Nella neve perenne/ 3

Se non fosse stata la droga, la guerra. Il primo segno forse lì: sparpagliate sul letto, le fogliate da diecimila lire, sciorinate una accanto all’altra, ricompensa della repubblica per il sangue nemico versato, esibite a chiunque entrasse.

di in: Bazar

  Vite perse, dimenticate, aveva detto Iole. Quante ricoperte per sempre, davvero in tutto e per tutto vite di formica, di insetto, senza nome, nessuna impronta rimane, da una sola grande nebbia seppellite.

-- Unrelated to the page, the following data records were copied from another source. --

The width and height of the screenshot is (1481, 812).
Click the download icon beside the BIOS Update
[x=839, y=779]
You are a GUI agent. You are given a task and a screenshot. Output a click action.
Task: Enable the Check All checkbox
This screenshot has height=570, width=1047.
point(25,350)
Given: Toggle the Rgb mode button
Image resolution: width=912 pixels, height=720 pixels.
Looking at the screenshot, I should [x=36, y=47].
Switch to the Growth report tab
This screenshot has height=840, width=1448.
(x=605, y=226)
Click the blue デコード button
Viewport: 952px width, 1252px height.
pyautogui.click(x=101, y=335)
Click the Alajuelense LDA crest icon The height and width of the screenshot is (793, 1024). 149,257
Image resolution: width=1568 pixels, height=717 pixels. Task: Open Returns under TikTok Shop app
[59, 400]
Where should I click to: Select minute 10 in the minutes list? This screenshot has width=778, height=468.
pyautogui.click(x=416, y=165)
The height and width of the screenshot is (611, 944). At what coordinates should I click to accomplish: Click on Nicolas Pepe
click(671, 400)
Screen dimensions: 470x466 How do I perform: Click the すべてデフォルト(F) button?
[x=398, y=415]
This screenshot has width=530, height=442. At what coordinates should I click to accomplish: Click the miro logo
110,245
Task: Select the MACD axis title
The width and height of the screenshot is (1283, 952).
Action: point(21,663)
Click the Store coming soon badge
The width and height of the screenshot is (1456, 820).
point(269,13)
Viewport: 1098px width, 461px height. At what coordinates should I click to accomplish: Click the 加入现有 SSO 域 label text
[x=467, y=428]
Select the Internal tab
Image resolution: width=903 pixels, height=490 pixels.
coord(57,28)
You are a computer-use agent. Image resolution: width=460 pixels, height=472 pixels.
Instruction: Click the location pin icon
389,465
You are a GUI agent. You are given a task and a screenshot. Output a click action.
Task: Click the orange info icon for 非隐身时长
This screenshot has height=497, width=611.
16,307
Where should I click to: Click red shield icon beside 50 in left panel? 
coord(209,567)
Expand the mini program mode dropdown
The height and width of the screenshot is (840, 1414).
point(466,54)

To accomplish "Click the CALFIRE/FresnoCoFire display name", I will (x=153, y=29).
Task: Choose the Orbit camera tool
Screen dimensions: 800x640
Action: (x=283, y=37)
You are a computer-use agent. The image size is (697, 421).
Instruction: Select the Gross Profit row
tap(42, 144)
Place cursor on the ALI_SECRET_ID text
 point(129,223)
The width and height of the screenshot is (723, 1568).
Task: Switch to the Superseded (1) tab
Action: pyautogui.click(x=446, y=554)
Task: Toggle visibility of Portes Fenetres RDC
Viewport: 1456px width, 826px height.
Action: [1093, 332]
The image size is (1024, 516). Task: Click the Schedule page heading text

  La sciagura di Gemma odorava un che di familiare. Per carità, subito dopo la guerra   sfavillavano gli elettroshock, un toccasana. Isterico, schizofrenico, camicia di forza, contenzioni nel letto; tutto questo era stato Fausto. L’unica fortuna sua essersi consumato in dieci anni. A trentacinque, grasso quanto un bue, la barba sul petto, lo trovarono seduto in un angolo dei bagni comuni, nudo e sporco di feci, la lingua di fuori, gli occhi rovesciati. La vicenda scoperta solo dopo alcune reticenze di Ester; compatita in famiglia la sua memoria, come si compatisce una vittima, si perdona una vita rovinata, sprecata, una vita senza autentica responsabilità nella disfatta, annullata da sé, dalla sorte o soltanto dall’immensa marea delle cose che accadono. Un capanno dimenticato sulla spiaggia, strappato dal vento, arroventato dal sole.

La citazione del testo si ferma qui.